A partir dos avanços que a ciência promove no entendimento do funcionamento cerebral, Nicolelis acredita na criação de uma nova raça humana capaz de construir uma convivência pacífica entre todos os homens. “O segredo de uma nova sociedade é permitir que a natureza humana, que se reconhece como uma única espécie do ponto de vista científico, se expresse dessa forma. Como espécie, ela é una, indissociável. No entanto, tentamos coibi-la, colocando o capital acima do trabalho e da felicidade. A educação nunca foi um instrumento de busca da felicidade individual e coletiva e pra mim ela é o passaporte”.
A escola não teve papel fundamental na formação dos dois. Pudera. Cesare cresceu em Florença, onde os museus, as galerias e a arte por toda a parte foram a base do seu processo educativo. Quando garoto, Nicolelis frequentava a casa da avó materna, imigrante italiana. Foi lá que ele gozou de imensa liberdade e fez grandes experimentos intelectuais. Sua avó dizia, “esquece tudo o que você ouve na escola”. Por meio da música, da ópera, ela lhe contava a história do mundo e de um país, a Itália.
É por essas e outras que nenhum deles considera a escola fundamental no processo educativo do cidadão. Ao contrário, acreditam que ela aniquila a criatividade e o prazer de aprender. Nicolelis aposta que, se Santos Dumont tivesse ido para a escola, certamente, naquela época, seu professor teria dito, 'menino, esquece essa coisa de voar, isso é para passarinho, vai já fazer a tabuada'. Para ele, nós criamos, no Brasil e no mundo, um produto que o cliente não quer comprar, a escola. Cesare concorda com o colega e arremata que gostar ou não gostar de ir pra escola é a melhor avaliação que se pode fazer do sistema de ensino.
Convictos de que é preciso formar um novo cidadão e uma nova sociedade planetária, cada um partiu para projetos transformadores próprios.

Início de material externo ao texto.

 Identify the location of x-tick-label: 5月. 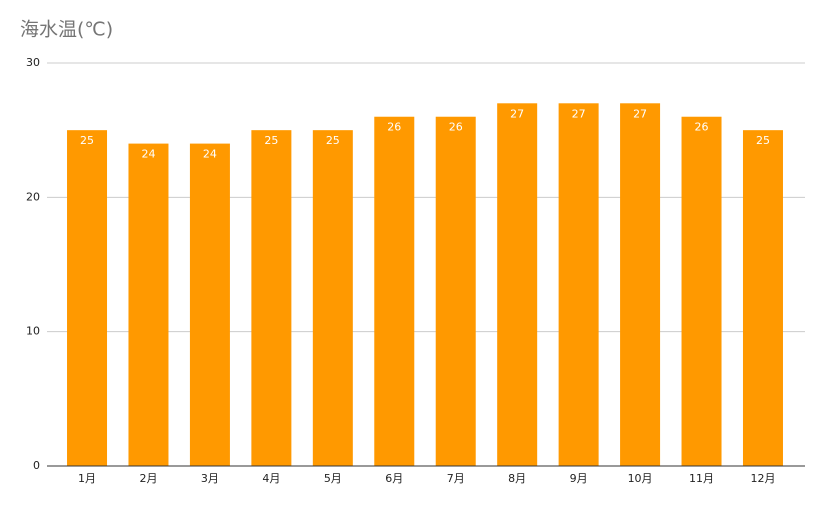
(333, 478).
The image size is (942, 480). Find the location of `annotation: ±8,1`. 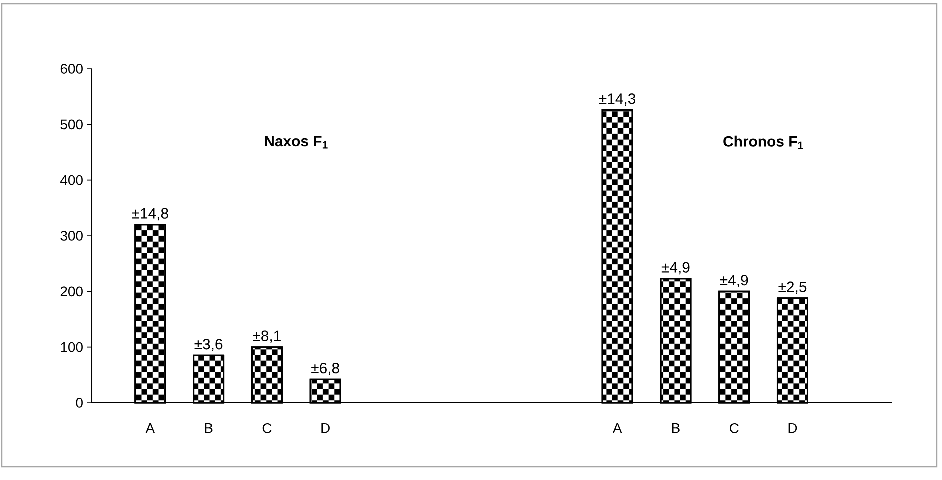

annotation: ±8,1 is located at coordinates (267, 337).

O Axé não vai mudar o mundo, conta Cesare, mas têm um efeito demonstrativo competente. “Se conseguimos contaminar o poder público com experiências bem sucedidas, mas limitadas no tempo e espaço, para que faça disso um incentivo de implementação de políticas públicas cuja característica fundamental é a universalização, então teremos sucedido”.
Nicolelis concorda, mas vai além na provocação. “Nossa missão é envergonhar o poder público, mostrando como crianças consideradas violentas e indisciplinadas, que foram rejeitadas e deixadas à margem das políticas públicas, podem evoluir”. É por isso que lá na periferia de Natal o projeto pedagógico baseia-se em amor, oportunidades e caminhos para que a própria pessoa busque sua felicidade. Os dois convidados concordam que a atual geração sabe decidir sobre o que quer, melhor do que as anteriores.